An international team of astronomers using ESO’s Very Large Telescope and the Canada-France-Hawaii Telescope has detected a rogue planet, an interstellar object wandering through space without a parent star, at a distance of about 100 light-years.
Rogue planets, also known as interstellar, nomad, free-floating or orphan planets, are planetary-mass objects that roam through space without any ties to a star. Possible examples of such objects have been found before, but without knowing their ages, it was not possible for astronomers to know whether they were really planets or brown dwarfs – ‘failed’ stars that lack the bulk to trigger the reactions that make stars shine.
The newly detected object, labelled CFBDSIRJ214947.2-040308.9 (CFBDSIR2149 for short), is about 4-7 times more massive than Jupiter and probably belongs to a nearby stream of young stars known as the AB Doradus Moving Group.
The AB Doradus Moving Group is the closest such group to the Solar system. Its stars drift through space together and are thought to have formed at the same time. The link between the new object and the moving group is the vital clue that allows astronomers to find the age of CFBDSIR2149. This is the first isolated planetary mass object ever identified in a moving group, and the association with this group makes it the most interesting free-floating planet candidate identified so far.
“Looking for planets around their stars is akin to studying a firefly sitting 1 cm away from a distant, powerful car headlight,” said Dr Philippe Delorme of the Institut de planétologie et d’astrophysique de Grenoble in France, lead author of a paper reporting the discovery in the journal Astronomy & Astrophysics (ESO’s version).
“This nearby free-floating object offered the opportunity to study the firefly in detail without the dazzling lights of the car messing everything up.”
Rouge planets like CFBDSIR2149 are thought to form either as normal planets that have been booted out of their home systems, or as lone objects like the smallest stars or brown dwarfs. In either case these objects are intriguing – either as planets without stars, or as the tiniest possible objects in a range spanning from the most massive stars to the smallest brown dwarfs.
“These objects are important, as they can either help us understand more about how planets may be ejected from planetary systems, or how very light objects can arise from the star formation process,” Dr Delorme said. “If this little object is a planet that has been ejected from its native system, it conjures up the striking image of orphaned worlds, drifting in the emptiness of space.”
These worlds could be common – perhaps as numerous as normal stars.
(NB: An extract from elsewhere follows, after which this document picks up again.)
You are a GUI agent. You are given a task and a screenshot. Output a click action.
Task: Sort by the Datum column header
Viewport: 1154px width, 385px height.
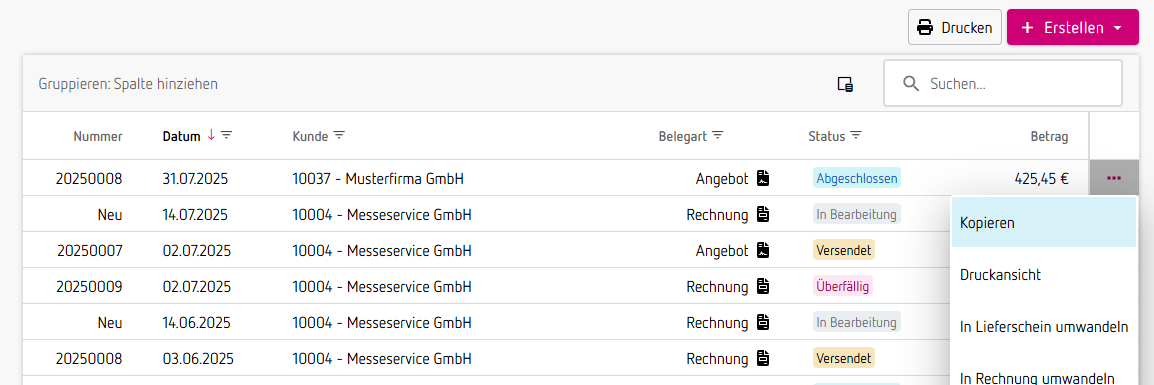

If CFBDSIR2149 is not associated with the AB Doradus Moving Group it is trickier to be sure of its nature and properties, and it may instead be characterized as a small brown dwarf. Both scenarios represent important questions about how planets and stars form and behave.
“Further work should confirm CFBDSIR2149 as a free-floating planet,” Dr Delorme said. “This object could be used as a benchmark for understanding the physics of any similar exoplanets that are discovered by future special high-contrast imaging systems, including the SPHERE instrument that will be installed on the VLT.”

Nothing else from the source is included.